Karella’s little sailor echoes Tsarouchis’s portraits of Greek sailors, one of that artist’s preferred subjects. When she was sixteen, she started working with Tsarouchis who was living above where her family was living. “I discovered a whole new world of artists, dancers and specifically Brazilian music. He was not a teacher, but his world was a teacher.” Tsarouchis worked a lot in theater doing costumes and scenery for the Dallas Civic Opera, the Royal Opera House, the Ancient Theater of Epidaurus, and La Scala. He used to take his young apprentice around to all the shops to buy things. “He was like a philosopher, like a Socrates. The most important things I heard from him came just before crossing the street; he was terribly afraid of crossing the street!”

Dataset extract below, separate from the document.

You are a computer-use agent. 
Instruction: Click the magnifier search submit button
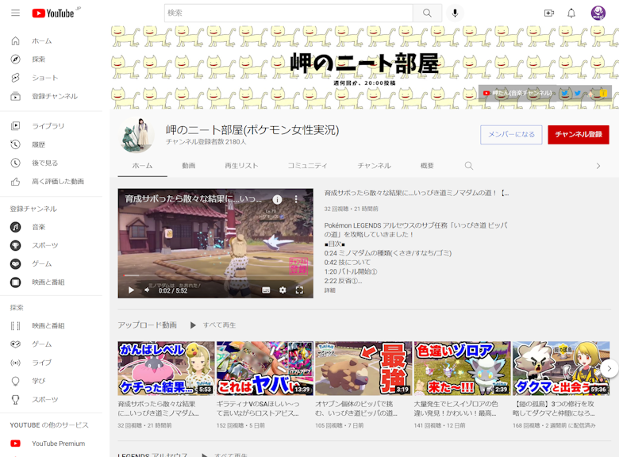[x=427, y=13]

With Tsarouchis, the young artist worked on Norma (1960) and Medea (1961) featuring the Greek soprano Maria Callasat the Ancient Theater of Epidaurus. “Hearing Callas at all the rehearsals, I learned every word of Norma by heart and it inspired me very much.” Her first independent commission arrived a little later at the age of 21 when Greek actor Taki Horn asked her to design the sets for his stage adaptation of Gogol’s Diary of a Madman (1961). Horn said to her, “You are a Tsarouchis student and I want you to do all the costumes for my next play.” She replied, “Alone?!’ and he looked at her and said, “If you don’t take occasions in life. Forget it! You are going nowhere.” And so she did, driven by an immense curiosity for art and theater.
More commissions followed for the École des Beaux-Arts graduate and student of Austrian artist Oskar Kokoschka. She was asked to design costumes and sets for Shakespeare’s Twelfth Night at the National Theater in Athens (1973), for Niki de Saint Phalle’s film Un rêve plus long que la nuit(1976), and Sophocles’s Electra (1983) at the Ancient Theater of Epidaurus. But one good day she decided that painting would become more important. “I must say I gave up theater… I love everything in theater. I love the atmosphere. But I couldn’t stand shopping — terribly trying and time consuming.” The theater, though, never gave up on her, and like a wandering spark she consistently worked with the Greek actress Irene Papas to design the costumes for Euripides’s Trojan Women (2001) in Valencia and Euripides’s Hecuba (2003) in Rome.
Another painting in the studio portrays a woman with a red floral crown, her daughter Alexandra, with the artist Rob Wynne. Karella lived with her family in New York for fourteen years after having lived in Paris for six. “Being an artist gives you tremendous freedom, but this part of having a family, having children and having a structure, I needed that.” Every morning she used to take her old-fashioned, second hand, gold Cadillac and drive downtown to her studio. Her husband would be at home writing. “Soho was empty; there were still rugs hanging out of the windows.” She and Jean Michel Basquiat even shared the same assistant. “Basquiat used to have sandwiches in front of my studio in Spring Street. Alex Katz was next door. Julian Schnabel started his plate painting… everybody was wide open and I think that’s what gives New York the energy that it has.” Gentle, accessible and generous, she remained close to that New York mentality and was surprised to see how in Europe artists are much more guarded. “It’s not open house. It’s not come and see and I will show you how I do. There are little chapels of people with their people around them.”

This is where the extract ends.